Put those next to each other and a pattern shows through. In each case the data technically arrived, and a naive integration would report success: bytes moved, events ingested, a green check on the source-health page. And in each case the data was wrong in a way that mattered and was hard to see, the timezone that didn't exist, the field that slid one position, the write-time wearing the event-time's clothes, the context folded into an unparsed blob. The common thread is that the corruption happens at the boundary between systems, in the parsing and normalization layer, which is exactly the layer no single party in the chain is paid to get right.

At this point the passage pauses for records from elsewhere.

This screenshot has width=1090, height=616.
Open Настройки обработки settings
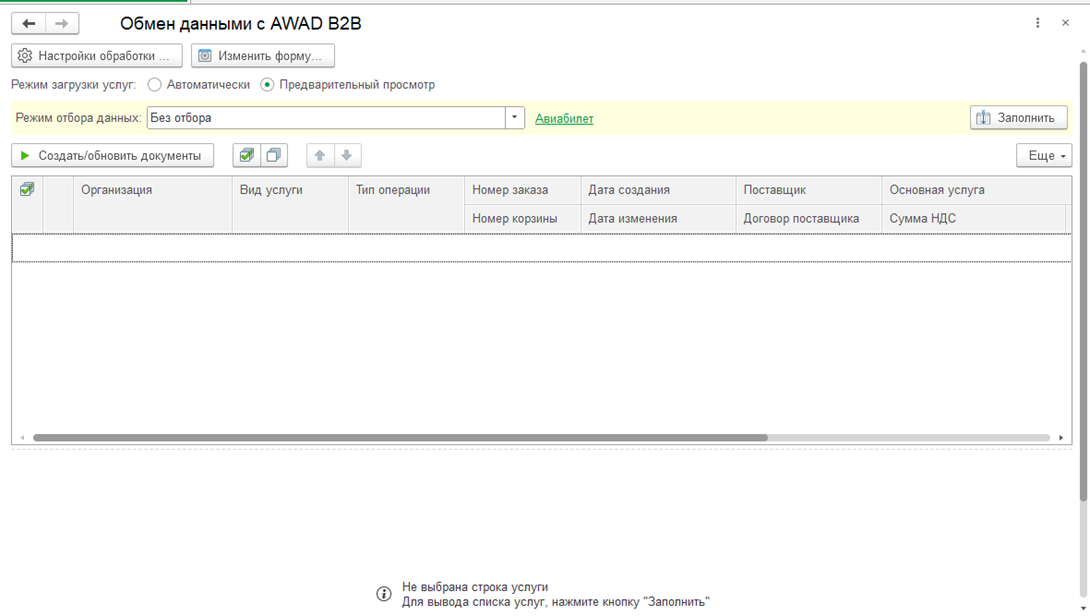coord(97,56)
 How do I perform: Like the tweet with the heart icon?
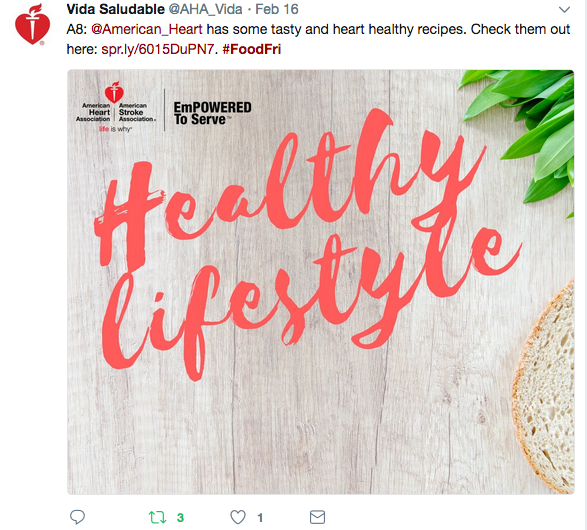click(x=238, y=517)
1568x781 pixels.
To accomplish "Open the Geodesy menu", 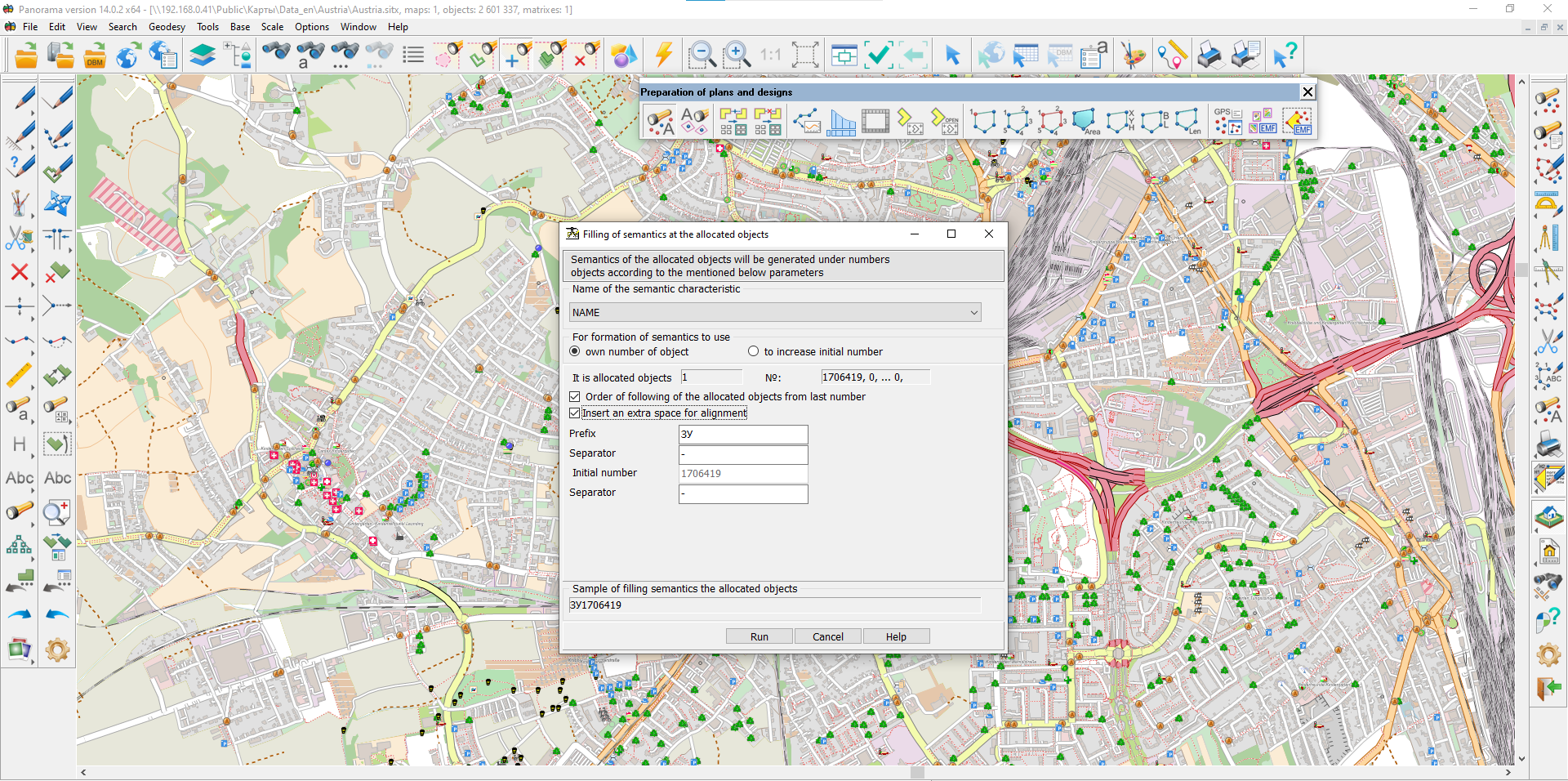I will point(167,27).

I've since measured how common this is across real logs. I took twelve thousand real production log lines (public samples across six systems, parsed by code against each format's published grammar, with no model in the loop) and the gap between what the standard documents and what the systems actually emit ran from zero to forty-three percent depending on the source. The case I keep coming back to is the one a detection engineer would never think to check: the same sshd daemon, on two different real deployments, writes its program field two different ways. One emits sshd, exactly as the syslog standard describes. The other emits sshd(pam_unix), the PAM module that did the logging folded into the program token, on every one of its six-hundred-odd authentication events. A detection or a normalization rule keyed on the documented program name sshd silently matches none of them; the authentication failures and the attempted break-ins are all sitting in the data under a token the rule was never told to expect, and nothing fires. The standard never sanctioned that form, the deployment emits it anyway, and the only way to know is to measure your own feed against the spec instead of trusting that the two agree. These are operating-system and application logs rather than a commercial security vendor's feed, and the rate tracks how a given deployment is configured rather than being a fixed property of the source, but that is the unowned layer again one level down, where whether your parser is right depends on a convention nobody wrote down.

The incentives

Why no one in the chain fixes it.

The failure is over-determined, and it helps to walk the incentives one actor at a time, because several rational parties each decline to fix it for reasons that make sense from where they sit. The source vendor is paid for its own product, and a high-fidelity console next to a lossy syslog feed tilts the incentive toward the console, so polishing the community SIEM app is unpaid work that weakens a soft reason to stay in the vendor's tool. The SIEM is paid for ingest and search, and a per-source-correct default is more expensive to build and maintain than a general one, so you get the general one, first timestamp seen, take the line as it comes, and the per-source correctness becomes the customer's problem. The customer, meanwhile, is paid to keep the lights on, not to reverse-engineer a vendor's feed format on a Tuesday, and most security teams don't have a data engineer who thinks in field positions and timezones to begin with. Each of those is a defensible local decision. Their sum is that the parsing layer, which everything downstream depends on, is owned by no one.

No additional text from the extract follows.